New rules limit lithium batteries for airline passengers
The new rule, issued by the U.S. Department of Transportation, prohibits the transport of spare lithium batteries in checked baggage, such as large suitcases given to an airline attendant for handling.
Spare batteries are regarded as extra batteries that are not installed in electronic devices.
Under the new rule, spare lithium batteries should be packed in carry-on baggage, provided the user takes measures to effectively insulate battery terminals. If original packaging is not available for spare batteries, user should isolate the batteries from contact with other batteries and metal. A loose battery should not be allowed to come in contact with metal objects such as coins, keys or jewelry.

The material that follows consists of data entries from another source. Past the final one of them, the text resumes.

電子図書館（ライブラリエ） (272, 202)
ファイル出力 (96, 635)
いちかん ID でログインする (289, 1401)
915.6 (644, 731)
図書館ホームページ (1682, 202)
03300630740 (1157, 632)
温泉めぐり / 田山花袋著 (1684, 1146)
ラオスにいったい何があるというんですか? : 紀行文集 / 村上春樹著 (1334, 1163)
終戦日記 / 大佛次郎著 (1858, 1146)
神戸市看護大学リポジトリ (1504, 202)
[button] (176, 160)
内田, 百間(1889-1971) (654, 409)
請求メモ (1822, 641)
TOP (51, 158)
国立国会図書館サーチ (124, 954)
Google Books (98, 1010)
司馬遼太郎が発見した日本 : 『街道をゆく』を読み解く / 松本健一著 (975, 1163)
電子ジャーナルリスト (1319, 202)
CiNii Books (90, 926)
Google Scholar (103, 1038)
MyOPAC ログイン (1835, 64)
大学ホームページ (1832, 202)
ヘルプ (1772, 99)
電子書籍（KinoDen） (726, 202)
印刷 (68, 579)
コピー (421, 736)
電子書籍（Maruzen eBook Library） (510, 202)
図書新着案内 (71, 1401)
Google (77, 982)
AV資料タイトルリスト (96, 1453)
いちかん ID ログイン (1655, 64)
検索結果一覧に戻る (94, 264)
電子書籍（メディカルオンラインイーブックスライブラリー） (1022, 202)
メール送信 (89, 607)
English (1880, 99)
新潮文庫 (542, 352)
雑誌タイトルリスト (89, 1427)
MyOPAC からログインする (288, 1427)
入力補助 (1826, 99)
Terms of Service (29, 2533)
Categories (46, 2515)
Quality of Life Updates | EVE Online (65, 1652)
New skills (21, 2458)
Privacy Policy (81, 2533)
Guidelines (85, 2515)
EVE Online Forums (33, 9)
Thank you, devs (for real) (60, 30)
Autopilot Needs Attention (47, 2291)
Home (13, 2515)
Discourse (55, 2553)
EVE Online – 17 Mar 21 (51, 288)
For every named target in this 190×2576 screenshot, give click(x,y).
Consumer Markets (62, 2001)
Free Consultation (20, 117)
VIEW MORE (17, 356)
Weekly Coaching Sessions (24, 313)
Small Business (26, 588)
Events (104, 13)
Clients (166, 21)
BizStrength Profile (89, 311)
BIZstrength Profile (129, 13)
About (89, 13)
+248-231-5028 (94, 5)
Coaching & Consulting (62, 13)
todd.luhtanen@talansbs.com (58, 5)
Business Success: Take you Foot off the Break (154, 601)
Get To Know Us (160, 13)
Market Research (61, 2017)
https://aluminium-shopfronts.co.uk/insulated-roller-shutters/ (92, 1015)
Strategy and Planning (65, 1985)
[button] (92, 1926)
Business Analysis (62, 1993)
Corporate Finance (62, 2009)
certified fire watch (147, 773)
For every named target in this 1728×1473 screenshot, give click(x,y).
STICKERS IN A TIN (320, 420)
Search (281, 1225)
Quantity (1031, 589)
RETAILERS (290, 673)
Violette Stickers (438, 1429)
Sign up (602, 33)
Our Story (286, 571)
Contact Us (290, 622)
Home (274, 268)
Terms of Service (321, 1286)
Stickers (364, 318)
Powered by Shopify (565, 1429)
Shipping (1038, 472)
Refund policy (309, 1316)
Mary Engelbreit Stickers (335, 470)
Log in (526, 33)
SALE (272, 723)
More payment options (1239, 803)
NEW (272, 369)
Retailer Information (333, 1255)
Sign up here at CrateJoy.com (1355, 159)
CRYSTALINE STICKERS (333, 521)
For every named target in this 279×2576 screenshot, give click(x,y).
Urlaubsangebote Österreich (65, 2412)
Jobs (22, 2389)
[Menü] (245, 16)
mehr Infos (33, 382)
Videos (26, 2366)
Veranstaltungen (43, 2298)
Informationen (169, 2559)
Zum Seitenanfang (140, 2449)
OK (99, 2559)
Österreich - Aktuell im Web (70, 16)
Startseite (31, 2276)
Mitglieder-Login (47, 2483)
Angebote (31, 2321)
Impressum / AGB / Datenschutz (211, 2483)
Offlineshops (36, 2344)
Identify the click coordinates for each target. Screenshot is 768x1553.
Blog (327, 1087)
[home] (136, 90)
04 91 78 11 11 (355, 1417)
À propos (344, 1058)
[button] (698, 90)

By restricting spare batteries to carry-on baggage, an airline’s flight crew can better monitor conditions or have access to the batteries or electronic device if a fire does occur.
Various quantity limits apply to both spare and installed batteries transported on aircraft. The limits are expressed in grams of “equivalent lithium content.” For instance, 8 grams of equivalent lithium content is approximately 100 watt-hours, while 25 grams is about 300 watt-hours.
The new rules allow batteries with up to 8 grams of equivalent lithium content. All lithium-ion batteries in cell phones, as well as nearly all laptop-computer batteries, are less than this equivalent.